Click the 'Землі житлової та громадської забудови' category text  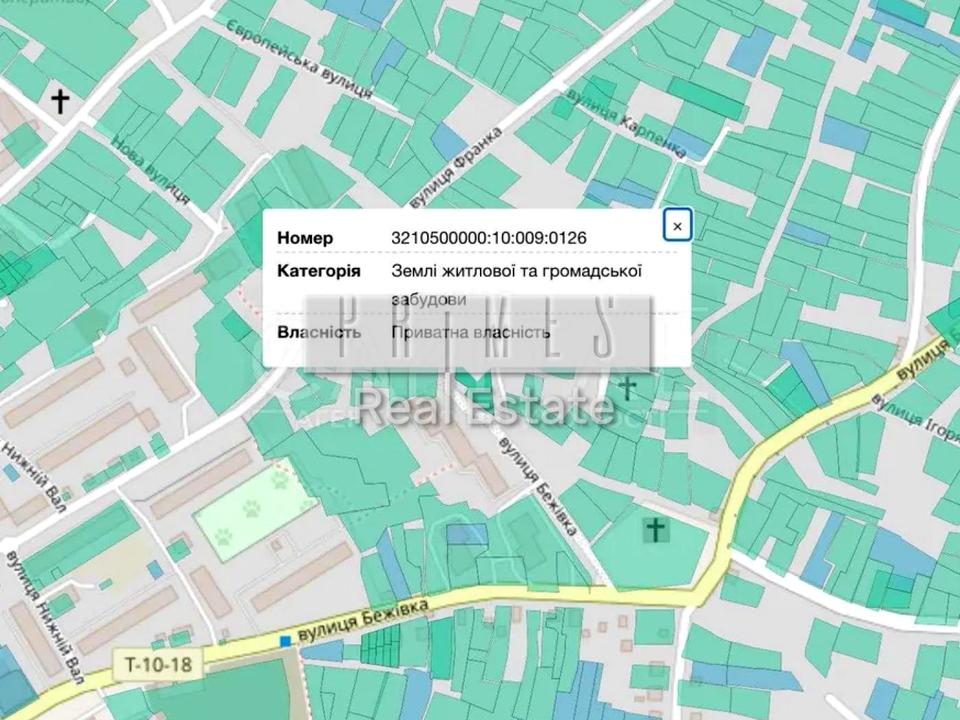(515, 284)
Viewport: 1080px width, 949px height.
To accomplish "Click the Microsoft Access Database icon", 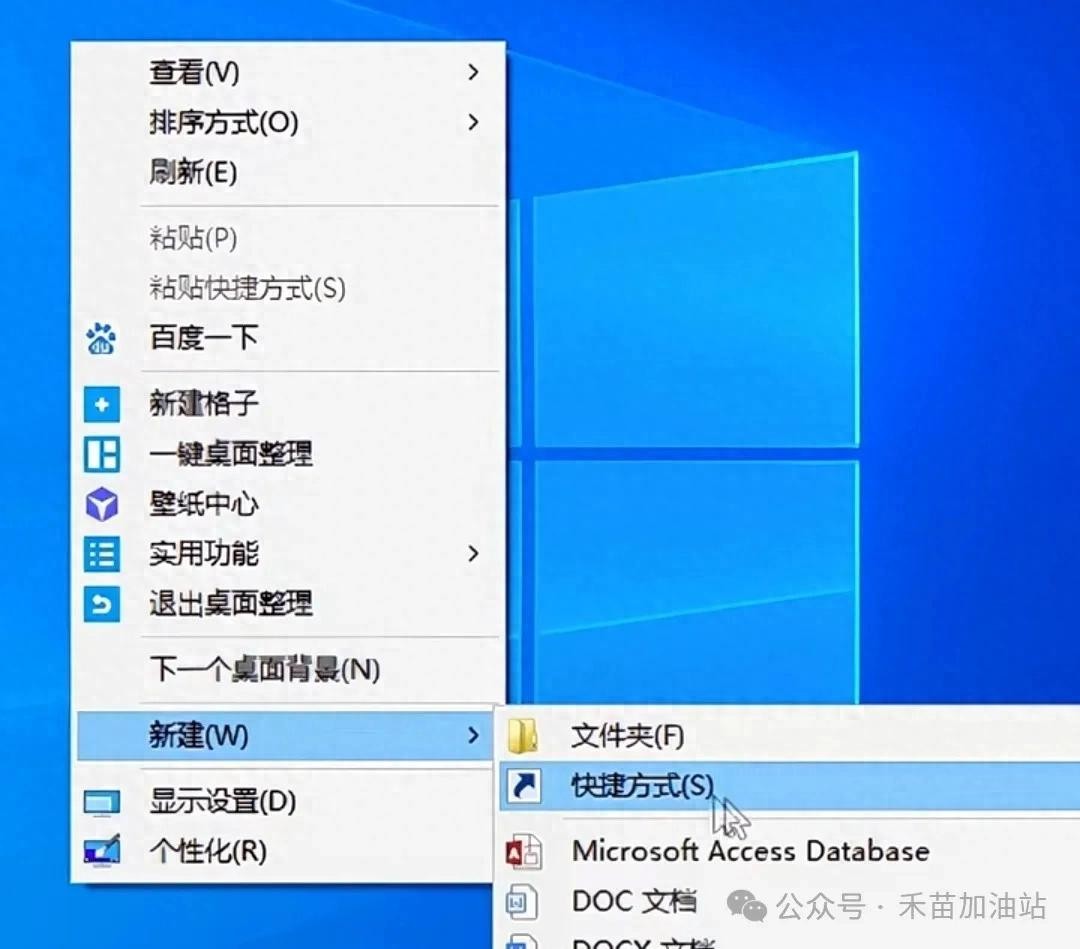I will pyautogui.click(x=523, y=852).
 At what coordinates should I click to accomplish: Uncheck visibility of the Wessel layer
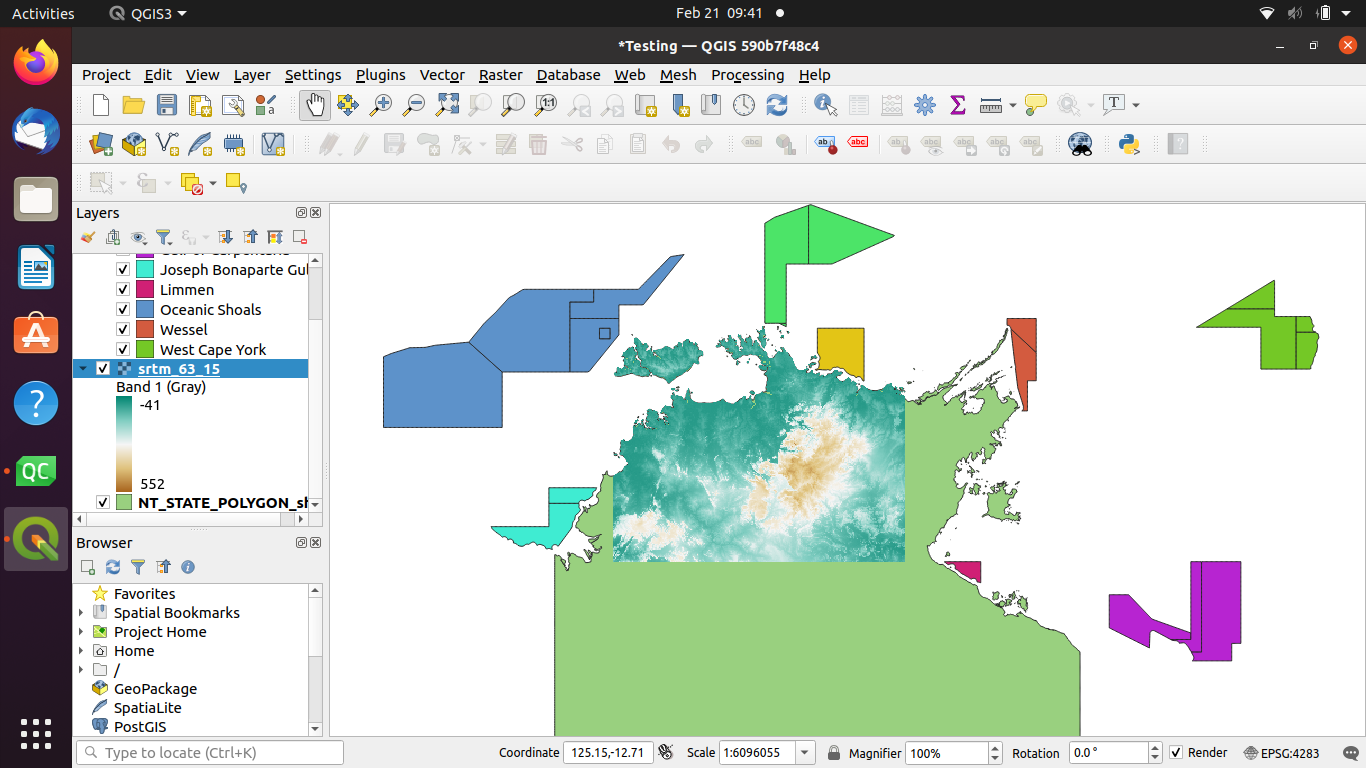[x=122, y=329]
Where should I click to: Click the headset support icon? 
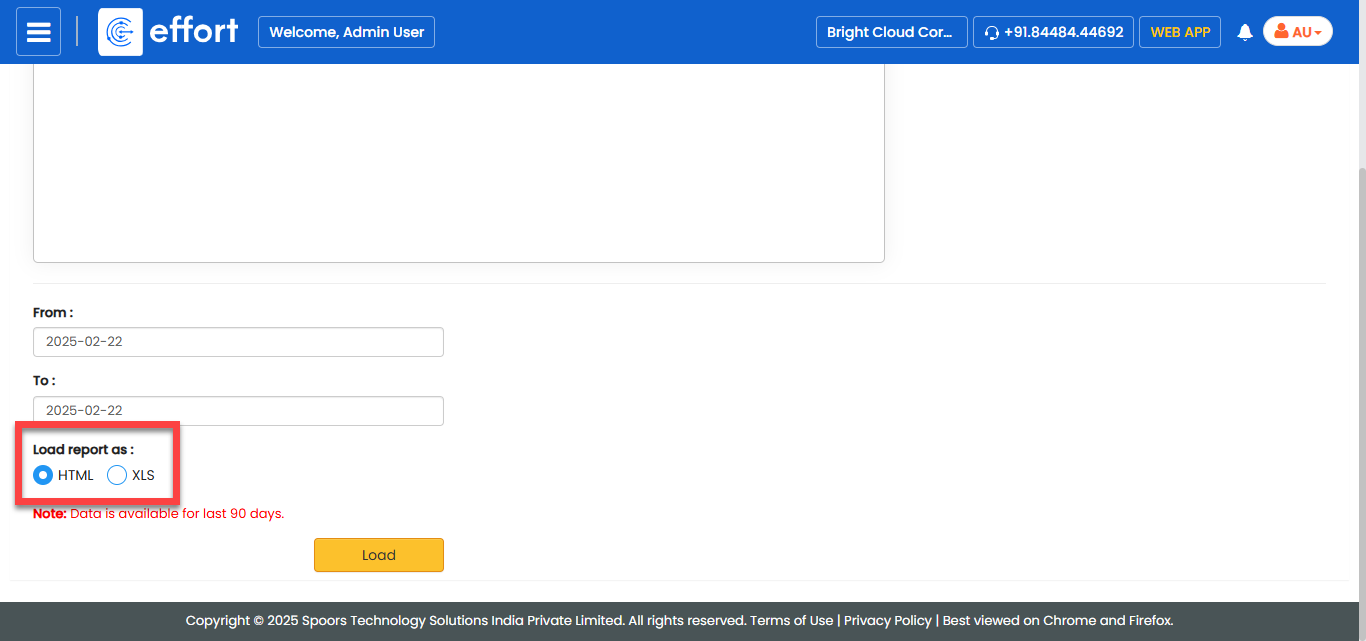click(991, 32)
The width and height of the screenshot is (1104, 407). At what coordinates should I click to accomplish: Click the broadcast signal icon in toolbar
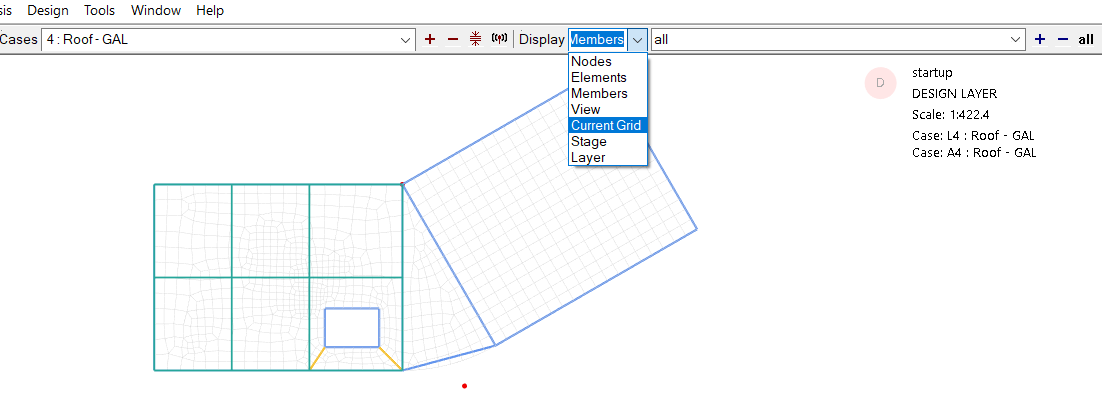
════════
» **REQUIREMENT**
Your task is to reproduce exactly the lines from the one with "Where should I" to the end of the material, both included, with the pictures left out.

» **RESPONSE TO THE EXERCISE**
Where should I click to: Click the headset support icon? 
click(991, 32)
The width and height of the screenshot is (1104, 407). At what coordinates should I click to accomplish: Click the broadcast signal icon in toolbar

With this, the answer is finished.